In the third place, it is evident that some of the communications of God are at first very startling and terrible. Think of little Samuel making his acquaintance with the Lord through a speech like this! Understand that at the beginning Samuel did not know the Lord; that he received from Eli instruction as to his position; that having assumed that position, the introductory words of the divine communication are these:

"And the Lord said to Samuel, Behold, I will do a thing in Israel, at which both the ears of every one that heareth it shall tingle" ( 1Sa 3:11 ).

We have spoken of holiness, a word we can but dimly understand upon the earth.
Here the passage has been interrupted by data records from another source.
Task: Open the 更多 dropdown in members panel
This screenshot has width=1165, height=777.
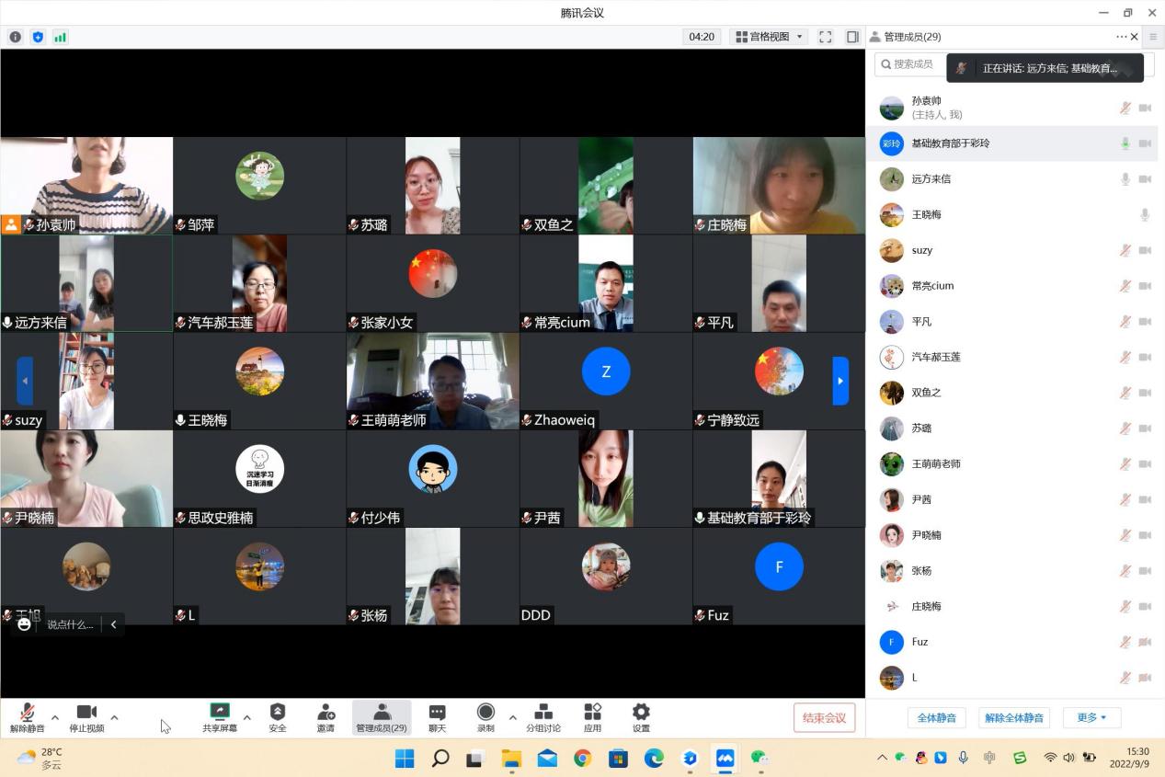Action: pyautogui.click(x=1091, y=717)
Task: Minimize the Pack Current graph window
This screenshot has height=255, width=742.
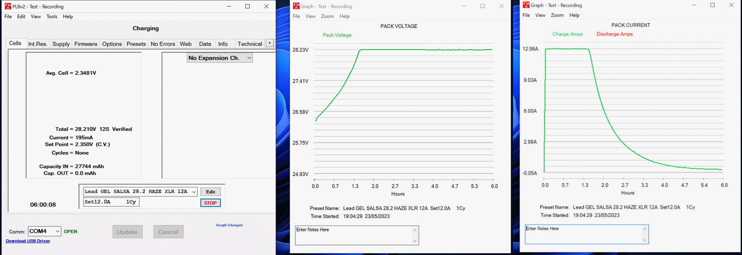Action: click(x=694, y=5)
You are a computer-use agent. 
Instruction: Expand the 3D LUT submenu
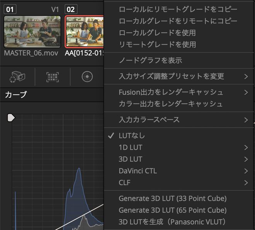coord(131,159)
One day we shall recollect the sun as a poor pale beam that we could just see with, by using our eyes very sharply and putting our hands before us lest we should fall over something. One day we shall think of our professed sanctification as a poor morality. But as to holiness, the question is asked by many anxious hearts, How is this holiness to be had? In one way. "The blood of Jesus Christ cleanseth from all sin." There is "a fountain opened to the house of David for sin and for uncleanness." "Let the wicked forsake his way, and the unrighteous man his thought, and let him return unto the Lord, and he will abundantly pardon." That is the only answer. Some ministers of Christ have been saying that for twenty-five years, for forty years, and they can find no better thing to say. It is the same in every ministry, to whatsoever part of the great universe of truth we may go. If any man asks how to get up there, we have to point to the old way, the Cross of Christ; to Christ, who tasted death for every man; to the atonement made by the Lamb of God! We want no other way. We never feel the need of any other way. When we have tried any other path, we have only had to be brought into some deeper sorrow and more bitter agony to call out after the living God to help us back again to the old way of the cross. He who walks that road finds his way to heaven!

Prayer

Almighty God, we have trangressed gainst thy covenant, and thy commandments have often been of none effect in our lives. We have forgotten God. We have lived in ourselves; we have been our own law; we have been our own gods. Truly, thou hast been angry with us. Thou hast scourged us until our life has become a daily pain. Thou hast impoverished us until we have seen the emptiness and vanity of our own resources. Now take us to thine heart again. Come through the dark cloud of thy judgment, and in answer to our penitence speak comfortably to our souls. We seek thee only through the covenant which thou didst make with thy dear Son. We stand behind him. Our hearts are safe in the infinite security of his righteousness and compassion. Give us joy in thy presence, yea, fill us with the peace of God! Amen.